There are many factors which affect the gold cyanidation mechanism—mineral composition, free cyanide and dissolved oxygen (DO) concentrations, heavy metal additions, etc. This study combines electrochemistry and surface analysis methods to examine the effectiveness of the above factors on gold cyanidation process. Three gold ore samples were used in this study. Sample 1 was a pyrite concentrate, contained mercury and silver . Sample 2 also contained sulfide minerals , including galena . Sample 3 contained pyrite with sphalerite and galena . In the case of samples 1 and 2, the presence of heavy metals enhanced gold cyanidation kinetics, though the addition of higher DO was not effective on improving the kinetics. Sample 3 showed an opposite behavior: the kinetics was not enhanced by galena , because of its relatively small amount, however, the use of higher DO made improvement in the gold leaching kinetics, likely caused by iron species generated by pyrite oxidation .

Introduction

It is well known that more than 90% of gold can be selectively leached from a free milling gold ore via cyanidation process, which is known to be the most popular gold extraction technique. According to Elsner’s equation [1], gold forms cyanide complex [Au (CN)₂^–] and dissolves in cyanide solution (Eq. 1).
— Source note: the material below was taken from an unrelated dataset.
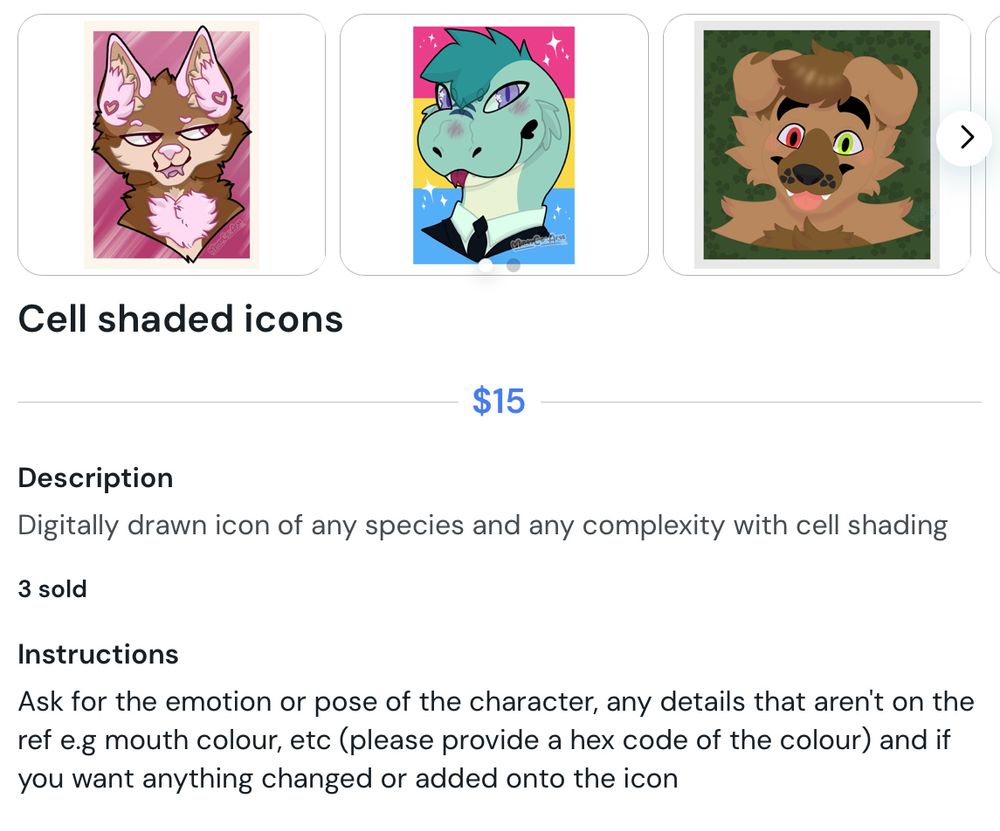Select the gray second-page carousel dot
Image resolution: width=1000 pixels, height=831 pixels.
point(513,265)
$4{\text{Au}} + 8{\text{C}}N^{ - } + O_{{2 \left( {aq} \right)}} + 2H_{2} O = 4Au(CN)_{2}^{ - } + 4OH^{ - }$

(1)

As an electrochemical reaction, gold cyanidation generally consists of the oxidation of metallic gold and reduction of oxygen. Thus, in previous studies, the characteristics of gold cyanidation were identified by electrochemical methods [2–6]. These studies have shown that 3 significant anodic peaks of gold cyanidation process. According to Kirk and Foulkes (1980) [7], all of the 3 peaks evolved by the reaction schemes shown in Eqs. 2–4, and the rate-limiting step of the first and second peaks was step 2 (Eq. 3) [7–9]. On the other hand, at the third, the step 3 (Eq. 4) was rate-limiting, and at this peak, the reaction was getting complicated, because of gold (III) oxidation .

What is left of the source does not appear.